• **WHAT YOU HAVE TO DO**: Your answer should consist of each line below that includes the word "photo".

##### EXTRACTED RECORDS #####

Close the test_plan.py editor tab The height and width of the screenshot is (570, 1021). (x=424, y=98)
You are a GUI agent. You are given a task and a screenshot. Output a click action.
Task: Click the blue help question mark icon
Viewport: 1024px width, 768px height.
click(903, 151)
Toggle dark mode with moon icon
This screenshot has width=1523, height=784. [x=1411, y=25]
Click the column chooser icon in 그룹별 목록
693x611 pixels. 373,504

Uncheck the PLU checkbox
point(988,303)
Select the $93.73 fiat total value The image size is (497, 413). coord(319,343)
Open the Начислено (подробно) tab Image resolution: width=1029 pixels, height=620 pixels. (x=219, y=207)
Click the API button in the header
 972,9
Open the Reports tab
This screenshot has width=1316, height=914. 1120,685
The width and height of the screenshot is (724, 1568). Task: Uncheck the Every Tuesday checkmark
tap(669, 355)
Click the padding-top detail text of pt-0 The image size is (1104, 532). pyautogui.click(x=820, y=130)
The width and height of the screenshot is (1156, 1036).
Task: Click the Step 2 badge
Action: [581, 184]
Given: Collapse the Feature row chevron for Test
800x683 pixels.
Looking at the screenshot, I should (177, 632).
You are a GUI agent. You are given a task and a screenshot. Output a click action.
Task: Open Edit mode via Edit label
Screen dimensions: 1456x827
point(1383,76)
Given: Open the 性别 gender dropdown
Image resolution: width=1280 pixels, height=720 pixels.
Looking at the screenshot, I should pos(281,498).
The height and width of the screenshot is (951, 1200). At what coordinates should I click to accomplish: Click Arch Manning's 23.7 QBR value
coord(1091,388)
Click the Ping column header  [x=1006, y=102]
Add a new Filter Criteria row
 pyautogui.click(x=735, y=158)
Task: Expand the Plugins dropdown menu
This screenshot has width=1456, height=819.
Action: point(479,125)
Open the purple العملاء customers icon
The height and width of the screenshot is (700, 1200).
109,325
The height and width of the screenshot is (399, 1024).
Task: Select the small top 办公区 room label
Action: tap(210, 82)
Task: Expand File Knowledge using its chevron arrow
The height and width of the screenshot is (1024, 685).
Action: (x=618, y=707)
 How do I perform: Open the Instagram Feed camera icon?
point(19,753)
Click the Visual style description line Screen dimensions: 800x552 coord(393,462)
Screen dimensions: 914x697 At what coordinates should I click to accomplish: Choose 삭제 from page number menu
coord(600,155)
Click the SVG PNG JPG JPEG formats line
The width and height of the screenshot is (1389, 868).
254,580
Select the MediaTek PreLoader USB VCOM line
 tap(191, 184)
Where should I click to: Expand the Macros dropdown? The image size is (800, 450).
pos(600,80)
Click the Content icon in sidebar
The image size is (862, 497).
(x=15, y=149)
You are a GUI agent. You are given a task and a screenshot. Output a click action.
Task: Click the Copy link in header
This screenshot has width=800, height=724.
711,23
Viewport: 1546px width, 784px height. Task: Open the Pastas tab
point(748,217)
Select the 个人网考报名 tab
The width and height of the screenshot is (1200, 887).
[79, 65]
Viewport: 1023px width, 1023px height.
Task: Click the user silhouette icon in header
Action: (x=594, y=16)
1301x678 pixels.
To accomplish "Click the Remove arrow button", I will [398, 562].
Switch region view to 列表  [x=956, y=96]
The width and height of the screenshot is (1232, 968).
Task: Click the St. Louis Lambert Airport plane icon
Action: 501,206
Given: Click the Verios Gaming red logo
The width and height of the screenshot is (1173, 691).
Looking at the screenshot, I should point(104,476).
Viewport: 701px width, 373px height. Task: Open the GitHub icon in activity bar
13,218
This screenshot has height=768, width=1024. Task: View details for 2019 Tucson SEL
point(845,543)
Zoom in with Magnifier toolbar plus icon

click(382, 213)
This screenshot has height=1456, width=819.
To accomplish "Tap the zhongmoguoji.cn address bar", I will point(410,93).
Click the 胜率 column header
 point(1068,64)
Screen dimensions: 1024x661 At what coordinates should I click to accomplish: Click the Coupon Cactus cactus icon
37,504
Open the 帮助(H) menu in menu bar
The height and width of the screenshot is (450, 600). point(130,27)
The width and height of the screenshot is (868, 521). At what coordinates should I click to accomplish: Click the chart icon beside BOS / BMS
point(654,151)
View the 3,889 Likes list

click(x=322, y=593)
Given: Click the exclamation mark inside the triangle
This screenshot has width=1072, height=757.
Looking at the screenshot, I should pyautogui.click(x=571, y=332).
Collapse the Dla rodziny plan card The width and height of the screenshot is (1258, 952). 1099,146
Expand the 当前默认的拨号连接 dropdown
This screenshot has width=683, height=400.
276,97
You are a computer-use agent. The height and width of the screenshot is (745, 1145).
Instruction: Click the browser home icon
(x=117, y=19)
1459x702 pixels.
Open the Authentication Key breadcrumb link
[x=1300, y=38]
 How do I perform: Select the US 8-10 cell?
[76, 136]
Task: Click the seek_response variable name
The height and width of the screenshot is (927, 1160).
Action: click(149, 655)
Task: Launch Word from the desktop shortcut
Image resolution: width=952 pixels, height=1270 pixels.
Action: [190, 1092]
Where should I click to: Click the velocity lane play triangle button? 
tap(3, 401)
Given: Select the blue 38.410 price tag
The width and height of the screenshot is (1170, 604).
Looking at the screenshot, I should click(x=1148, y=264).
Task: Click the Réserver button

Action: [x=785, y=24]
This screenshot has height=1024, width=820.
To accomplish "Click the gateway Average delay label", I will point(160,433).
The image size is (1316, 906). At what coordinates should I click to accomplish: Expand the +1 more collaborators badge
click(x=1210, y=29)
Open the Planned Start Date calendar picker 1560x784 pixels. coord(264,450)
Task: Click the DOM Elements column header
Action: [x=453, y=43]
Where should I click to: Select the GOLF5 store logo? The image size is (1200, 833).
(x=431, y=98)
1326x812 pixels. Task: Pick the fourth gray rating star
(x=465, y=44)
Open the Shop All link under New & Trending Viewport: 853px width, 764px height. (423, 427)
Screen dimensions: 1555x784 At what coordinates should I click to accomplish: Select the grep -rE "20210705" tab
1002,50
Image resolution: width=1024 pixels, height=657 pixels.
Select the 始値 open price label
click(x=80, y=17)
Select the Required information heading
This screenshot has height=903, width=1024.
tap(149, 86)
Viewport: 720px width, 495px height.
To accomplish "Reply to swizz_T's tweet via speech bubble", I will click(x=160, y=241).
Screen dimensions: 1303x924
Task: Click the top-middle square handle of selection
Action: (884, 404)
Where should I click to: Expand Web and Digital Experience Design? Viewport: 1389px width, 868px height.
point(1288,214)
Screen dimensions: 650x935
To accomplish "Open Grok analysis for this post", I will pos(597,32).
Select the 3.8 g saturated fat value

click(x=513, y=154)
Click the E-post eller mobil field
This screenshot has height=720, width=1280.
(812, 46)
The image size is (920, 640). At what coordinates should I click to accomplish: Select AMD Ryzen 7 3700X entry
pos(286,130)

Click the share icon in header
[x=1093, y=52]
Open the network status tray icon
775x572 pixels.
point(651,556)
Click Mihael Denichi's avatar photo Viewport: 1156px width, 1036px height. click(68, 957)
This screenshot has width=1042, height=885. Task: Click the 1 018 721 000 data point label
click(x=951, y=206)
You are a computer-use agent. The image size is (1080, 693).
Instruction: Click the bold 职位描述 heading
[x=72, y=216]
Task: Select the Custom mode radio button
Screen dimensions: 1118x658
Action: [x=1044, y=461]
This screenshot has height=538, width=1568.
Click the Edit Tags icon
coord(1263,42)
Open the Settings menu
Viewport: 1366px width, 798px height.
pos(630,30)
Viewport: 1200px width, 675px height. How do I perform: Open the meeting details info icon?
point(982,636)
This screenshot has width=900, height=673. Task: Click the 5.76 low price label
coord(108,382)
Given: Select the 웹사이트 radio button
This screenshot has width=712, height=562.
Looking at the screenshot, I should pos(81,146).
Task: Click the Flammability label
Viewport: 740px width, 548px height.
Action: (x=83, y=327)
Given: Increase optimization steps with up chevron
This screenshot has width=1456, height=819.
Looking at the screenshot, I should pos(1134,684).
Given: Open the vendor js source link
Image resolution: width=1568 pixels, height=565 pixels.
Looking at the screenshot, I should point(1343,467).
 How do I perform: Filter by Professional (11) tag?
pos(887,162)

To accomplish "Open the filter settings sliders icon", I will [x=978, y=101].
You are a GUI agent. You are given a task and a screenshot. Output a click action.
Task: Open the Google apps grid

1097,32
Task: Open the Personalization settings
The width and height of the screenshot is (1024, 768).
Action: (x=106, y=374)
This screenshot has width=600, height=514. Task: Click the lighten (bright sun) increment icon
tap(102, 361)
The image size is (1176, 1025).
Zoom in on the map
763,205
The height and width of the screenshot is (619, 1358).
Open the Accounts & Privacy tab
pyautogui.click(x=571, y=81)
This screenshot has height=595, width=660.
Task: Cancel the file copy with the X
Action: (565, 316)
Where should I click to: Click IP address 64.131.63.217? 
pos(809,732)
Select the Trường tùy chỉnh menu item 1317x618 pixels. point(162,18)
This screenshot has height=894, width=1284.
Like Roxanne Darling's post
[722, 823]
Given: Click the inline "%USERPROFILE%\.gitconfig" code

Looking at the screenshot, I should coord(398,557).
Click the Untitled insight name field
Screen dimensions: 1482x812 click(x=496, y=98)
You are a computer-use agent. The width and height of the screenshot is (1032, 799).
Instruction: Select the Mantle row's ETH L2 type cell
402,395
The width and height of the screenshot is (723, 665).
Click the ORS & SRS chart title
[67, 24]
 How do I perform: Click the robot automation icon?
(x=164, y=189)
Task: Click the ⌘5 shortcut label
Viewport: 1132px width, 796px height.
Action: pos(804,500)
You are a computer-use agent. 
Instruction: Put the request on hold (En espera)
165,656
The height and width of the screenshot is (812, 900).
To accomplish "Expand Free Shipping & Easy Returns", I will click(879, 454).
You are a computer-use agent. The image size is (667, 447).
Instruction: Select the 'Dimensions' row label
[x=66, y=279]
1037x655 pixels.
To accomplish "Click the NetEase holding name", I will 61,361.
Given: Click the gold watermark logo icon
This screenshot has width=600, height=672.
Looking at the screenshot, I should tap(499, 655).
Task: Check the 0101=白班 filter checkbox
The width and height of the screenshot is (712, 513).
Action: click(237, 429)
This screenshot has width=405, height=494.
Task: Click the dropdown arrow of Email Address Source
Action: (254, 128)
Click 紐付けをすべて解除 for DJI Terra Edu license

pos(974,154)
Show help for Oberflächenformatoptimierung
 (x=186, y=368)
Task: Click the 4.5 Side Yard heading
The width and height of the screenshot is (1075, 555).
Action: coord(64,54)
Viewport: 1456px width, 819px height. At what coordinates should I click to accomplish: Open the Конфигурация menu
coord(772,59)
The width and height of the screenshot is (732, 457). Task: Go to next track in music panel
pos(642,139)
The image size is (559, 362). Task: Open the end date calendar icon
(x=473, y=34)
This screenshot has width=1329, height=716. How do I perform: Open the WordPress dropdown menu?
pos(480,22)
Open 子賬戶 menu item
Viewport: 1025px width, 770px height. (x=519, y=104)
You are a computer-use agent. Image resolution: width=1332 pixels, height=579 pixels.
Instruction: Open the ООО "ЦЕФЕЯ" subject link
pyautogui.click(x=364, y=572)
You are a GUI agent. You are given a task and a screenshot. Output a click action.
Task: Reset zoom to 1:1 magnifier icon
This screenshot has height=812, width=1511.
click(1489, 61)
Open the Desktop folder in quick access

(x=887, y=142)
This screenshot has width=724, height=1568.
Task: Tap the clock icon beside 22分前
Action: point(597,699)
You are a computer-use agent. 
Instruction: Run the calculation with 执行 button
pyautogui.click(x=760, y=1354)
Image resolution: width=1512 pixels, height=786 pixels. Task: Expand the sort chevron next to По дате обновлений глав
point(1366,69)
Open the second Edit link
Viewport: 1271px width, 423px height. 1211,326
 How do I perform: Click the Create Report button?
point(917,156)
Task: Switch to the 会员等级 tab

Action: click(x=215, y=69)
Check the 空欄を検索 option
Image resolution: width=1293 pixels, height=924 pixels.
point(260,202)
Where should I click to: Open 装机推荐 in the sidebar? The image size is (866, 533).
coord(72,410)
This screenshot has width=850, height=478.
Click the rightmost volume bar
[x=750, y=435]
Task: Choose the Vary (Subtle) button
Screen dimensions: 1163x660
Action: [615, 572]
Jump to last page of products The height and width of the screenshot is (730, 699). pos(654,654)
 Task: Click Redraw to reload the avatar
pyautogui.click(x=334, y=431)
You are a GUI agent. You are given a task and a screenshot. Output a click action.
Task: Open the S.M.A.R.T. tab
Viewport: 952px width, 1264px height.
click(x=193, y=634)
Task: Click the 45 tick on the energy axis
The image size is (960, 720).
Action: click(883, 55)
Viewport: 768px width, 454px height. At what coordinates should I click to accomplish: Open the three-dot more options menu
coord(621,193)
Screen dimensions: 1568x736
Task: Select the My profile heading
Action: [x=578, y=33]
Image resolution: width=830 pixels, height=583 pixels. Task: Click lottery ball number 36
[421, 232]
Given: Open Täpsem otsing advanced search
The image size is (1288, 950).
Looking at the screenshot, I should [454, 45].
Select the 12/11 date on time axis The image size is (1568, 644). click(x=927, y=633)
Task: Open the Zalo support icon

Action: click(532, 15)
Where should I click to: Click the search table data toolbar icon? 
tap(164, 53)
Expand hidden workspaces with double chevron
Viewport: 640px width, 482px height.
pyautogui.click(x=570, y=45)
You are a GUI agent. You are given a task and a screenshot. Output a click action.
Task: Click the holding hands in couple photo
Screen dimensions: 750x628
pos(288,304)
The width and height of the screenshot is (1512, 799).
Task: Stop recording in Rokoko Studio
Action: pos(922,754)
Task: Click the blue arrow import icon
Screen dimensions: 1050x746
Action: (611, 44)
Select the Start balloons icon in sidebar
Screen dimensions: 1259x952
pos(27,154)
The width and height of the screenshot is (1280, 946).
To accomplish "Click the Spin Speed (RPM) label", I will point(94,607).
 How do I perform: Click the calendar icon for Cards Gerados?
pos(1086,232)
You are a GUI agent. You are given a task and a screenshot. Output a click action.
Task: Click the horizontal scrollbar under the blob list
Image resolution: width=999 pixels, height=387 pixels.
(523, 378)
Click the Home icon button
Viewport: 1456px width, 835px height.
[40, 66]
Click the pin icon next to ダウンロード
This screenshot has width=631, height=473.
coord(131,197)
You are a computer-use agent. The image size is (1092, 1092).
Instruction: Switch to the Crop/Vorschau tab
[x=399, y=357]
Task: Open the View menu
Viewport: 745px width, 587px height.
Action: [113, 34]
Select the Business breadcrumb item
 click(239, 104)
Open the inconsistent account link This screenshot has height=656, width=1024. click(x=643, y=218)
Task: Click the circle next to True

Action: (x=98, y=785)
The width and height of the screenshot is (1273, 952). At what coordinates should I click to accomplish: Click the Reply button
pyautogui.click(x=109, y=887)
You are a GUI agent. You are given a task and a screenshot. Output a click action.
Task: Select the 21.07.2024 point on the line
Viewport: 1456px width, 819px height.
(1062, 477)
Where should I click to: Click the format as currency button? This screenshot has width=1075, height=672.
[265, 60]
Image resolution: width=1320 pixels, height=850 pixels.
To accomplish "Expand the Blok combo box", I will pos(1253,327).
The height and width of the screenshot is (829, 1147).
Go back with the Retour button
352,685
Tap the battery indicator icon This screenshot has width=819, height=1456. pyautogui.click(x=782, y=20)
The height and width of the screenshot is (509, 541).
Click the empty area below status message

#####

• **RESULT**:
Click Mihael Denichi's avatar photo Viewport: 1156px width, 1036px height. click(68, 957)
Task: Click the holding hands in couple photo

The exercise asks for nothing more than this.